医療的ケア児支援強化 川崎市

 川崎市は2018年度から、たんの吸引や経管栄養などの医療的ケアを必要とする子ども(医療的ケア児)が地域の市立小中学校に通いやすくなるよう、看護師の巡回事業を大幅に拡充する。親の付き添いの負担軽減へ向け、必要と判断されれば看護師が最大で週5日、1日何回でも巡回する。子どもが学校にいる平日は看護師がケアできるようになる。

 同市では現在、小中学校と、看護師が常駐していない特別支援学校に在籍する計14人の医療的ケア児を対象に、訪問看護ステーション9カ所の看護師が巡回。ただ、巡回は1人につき、週2回90分ずつか、週1回180分のどちらかが上限となっている。

 必要なケアの回数が多い子どもの場合、親が一日中学校で付き添うケースもあり大きな負担となっている。このため18年度は巡回を必要に応じて最大で月曜から金曜まで週5日、1日に30分単位で複数回訪問できる態勢を整える。18年度当初予算案に前年度当初比約2500万円増の約4100万円を計上した。

 18年度に巡回の対象となる医療的ケア児は14、15人になるとみられ、市教育委員会は訪問が必要な時間や回数を調査し実情を把握。親の付き添いの負担が地域の学校に通う壁になっている状況の改善を図る。

 同市教委指導課は「市内全域で平日は看護師が対応する。その子に合った学びの場で学習できるよう支援していく」と話している。

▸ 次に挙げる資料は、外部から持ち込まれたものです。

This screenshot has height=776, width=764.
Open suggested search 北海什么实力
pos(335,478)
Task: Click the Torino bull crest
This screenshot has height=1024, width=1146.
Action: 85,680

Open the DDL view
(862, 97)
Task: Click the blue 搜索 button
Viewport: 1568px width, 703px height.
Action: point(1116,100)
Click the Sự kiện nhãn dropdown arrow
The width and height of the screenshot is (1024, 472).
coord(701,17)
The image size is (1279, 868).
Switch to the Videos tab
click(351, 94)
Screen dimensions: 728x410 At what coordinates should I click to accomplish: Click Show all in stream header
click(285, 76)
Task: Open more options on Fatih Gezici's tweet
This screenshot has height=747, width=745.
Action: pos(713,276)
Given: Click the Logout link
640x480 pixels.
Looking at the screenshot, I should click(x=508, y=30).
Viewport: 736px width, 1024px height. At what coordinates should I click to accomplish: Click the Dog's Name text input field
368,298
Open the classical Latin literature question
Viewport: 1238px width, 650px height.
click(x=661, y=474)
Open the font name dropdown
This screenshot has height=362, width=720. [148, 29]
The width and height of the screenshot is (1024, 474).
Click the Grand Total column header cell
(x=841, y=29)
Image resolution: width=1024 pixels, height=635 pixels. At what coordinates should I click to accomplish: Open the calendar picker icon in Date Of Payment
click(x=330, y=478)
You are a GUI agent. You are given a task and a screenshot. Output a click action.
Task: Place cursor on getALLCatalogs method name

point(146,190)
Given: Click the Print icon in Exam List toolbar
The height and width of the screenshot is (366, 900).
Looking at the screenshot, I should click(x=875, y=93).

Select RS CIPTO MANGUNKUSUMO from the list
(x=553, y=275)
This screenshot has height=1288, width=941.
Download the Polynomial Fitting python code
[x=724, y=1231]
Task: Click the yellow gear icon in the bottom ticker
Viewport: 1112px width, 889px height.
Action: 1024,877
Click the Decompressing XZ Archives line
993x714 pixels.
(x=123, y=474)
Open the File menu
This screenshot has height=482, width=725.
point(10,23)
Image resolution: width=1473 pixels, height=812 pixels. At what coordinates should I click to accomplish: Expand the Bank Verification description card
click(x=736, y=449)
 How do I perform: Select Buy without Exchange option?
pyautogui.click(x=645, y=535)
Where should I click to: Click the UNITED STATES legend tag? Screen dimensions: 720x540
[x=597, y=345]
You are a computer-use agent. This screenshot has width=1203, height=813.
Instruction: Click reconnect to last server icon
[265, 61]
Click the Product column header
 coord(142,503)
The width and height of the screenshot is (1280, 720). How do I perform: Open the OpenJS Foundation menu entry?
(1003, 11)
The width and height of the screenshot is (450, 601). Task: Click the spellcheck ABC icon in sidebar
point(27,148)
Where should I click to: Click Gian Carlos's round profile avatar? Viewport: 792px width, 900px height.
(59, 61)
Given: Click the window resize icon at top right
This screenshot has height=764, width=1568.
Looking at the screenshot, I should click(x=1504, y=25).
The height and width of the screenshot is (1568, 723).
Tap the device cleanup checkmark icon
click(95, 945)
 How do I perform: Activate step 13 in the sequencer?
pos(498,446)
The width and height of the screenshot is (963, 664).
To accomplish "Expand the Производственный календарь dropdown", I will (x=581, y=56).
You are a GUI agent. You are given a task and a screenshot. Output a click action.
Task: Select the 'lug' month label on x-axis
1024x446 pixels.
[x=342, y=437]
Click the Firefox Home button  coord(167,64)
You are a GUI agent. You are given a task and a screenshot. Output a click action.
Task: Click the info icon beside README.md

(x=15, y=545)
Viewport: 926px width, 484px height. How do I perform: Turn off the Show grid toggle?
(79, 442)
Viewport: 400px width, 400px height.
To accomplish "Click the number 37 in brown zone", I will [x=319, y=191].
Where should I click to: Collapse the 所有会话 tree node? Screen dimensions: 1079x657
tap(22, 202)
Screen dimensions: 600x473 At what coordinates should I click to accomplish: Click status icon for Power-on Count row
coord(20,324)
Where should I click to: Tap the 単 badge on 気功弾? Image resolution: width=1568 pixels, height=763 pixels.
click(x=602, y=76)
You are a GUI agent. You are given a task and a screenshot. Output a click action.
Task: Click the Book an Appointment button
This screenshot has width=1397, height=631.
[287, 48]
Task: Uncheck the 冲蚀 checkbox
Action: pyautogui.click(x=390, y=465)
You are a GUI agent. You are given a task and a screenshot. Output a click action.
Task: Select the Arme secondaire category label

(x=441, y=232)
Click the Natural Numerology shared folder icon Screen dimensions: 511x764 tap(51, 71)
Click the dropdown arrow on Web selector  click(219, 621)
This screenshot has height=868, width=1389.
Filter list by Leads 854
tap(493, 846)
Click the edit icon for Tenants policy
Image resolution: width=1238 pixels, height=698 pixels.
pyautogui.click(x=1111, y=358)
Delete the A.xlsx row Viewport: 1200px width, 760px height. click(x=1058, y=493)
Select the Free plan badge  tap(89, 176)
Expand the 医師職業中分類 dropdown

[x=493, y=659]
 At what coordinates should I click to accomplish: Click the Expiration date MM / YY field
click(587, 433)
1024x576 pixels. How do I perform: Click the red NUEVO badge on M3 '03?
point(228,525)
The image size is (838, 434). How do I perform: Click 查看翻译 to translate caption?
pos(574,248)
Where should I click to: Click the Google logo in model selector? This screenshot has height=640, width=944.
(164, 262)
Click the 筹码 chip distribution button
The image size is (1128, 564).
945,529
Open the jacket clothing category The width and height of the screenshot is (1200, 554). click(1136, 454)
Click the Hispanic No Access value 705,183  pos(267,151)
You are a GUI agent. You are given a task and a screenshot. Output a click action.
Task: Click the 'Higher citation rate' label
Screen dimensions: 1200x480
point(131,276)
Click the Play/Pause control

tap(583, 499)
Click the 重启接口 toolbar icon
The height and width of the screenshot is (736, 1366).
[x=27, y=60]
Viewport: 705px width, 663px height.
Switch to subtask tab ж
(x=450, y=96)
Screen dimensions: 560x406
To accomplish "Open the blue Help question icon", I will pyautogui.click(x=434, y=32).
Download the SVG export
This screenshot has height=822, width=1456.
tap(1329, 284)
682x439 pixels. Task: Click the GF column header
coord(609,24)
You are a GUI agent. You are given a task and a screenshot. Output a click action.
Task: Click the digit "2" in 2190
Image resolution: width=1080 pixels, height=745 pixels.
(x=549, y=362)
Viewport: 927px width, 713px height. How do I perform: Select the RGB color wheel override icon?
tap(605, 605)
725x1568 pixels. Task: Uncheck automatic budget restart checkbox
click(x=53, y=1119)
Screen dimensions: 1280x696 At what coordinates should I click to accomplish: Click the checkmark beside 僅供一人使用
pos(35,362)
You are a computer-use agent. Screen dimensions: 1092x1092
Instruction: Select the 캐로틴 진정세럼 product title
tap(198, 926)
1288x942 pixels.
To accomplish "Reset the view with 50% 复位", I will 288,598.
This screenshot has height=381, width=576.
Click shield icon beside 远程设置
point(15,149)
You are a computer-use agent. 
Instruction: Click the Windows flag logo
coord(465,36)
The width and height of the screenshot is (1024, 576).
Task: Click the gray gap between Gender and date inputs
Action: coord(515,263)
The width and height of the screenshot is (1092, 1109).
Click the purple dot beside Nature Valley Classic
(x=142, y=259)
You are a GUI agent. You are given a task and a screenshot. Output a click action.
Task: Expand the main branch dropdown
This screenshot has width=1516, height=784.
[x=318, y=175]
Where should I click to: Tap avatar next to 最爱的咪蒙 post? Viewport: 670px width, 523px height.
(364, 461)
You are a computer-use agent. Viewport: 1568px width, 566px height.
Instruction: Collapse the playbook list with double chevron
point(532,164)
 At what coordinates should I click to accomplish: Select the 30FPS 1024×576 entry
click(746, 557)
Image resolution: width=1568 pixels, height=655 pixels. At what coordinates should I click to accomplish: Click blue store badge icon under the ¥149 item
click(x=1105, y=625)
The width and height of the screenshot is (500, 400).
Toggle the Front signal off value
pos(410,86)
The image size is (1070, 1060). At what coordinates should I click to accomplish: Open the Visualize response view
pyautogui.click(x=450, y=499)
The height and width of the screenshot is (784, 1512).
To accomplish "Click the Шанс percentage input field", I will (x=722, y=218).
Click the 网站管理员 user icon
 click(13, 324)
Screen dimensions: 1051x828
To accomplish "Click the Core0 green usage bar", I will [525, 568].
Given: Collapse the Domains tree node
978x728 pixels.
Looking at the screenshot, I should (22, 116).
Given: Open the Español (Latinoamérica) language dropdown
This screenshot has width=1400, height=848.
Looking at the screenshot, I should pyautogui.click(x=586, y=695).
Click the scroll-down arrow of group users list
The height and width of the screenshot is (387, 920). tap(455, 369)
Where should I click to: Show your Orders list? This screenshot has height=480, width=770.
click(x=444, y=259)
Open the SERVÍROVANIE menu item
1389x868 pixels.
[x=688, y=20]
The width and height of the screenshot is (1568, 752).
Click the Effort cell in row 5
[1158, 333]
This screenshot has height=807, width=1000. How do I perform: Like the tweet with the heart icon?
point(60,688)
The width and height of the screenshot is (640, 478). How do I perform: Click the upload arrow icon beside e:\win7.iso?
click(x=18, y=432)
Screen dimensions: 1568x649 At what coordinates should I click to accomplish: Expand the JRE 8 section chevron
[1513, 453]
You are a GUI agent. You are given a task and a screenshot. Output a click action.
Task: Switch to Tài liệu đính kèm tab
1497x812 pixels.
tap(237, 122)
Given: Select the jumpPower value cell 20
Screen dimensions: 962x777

 地元の小学校に医療的ケア児の次女を通わせる同市宮前区の母親(48)が昨年6月、付き添いの負担軽減のため、学校に常勤の看護師を配置するよう求める請願を市議会に提出。同10月の市議会文教委員会で、全会一致で趣旨採択されていた。

 請願を提出した母親は「本当にありがたい。常勤の看護師ではないが、新しい巡回方法なら付き添いなく娘が学校に通えそう」と期待している。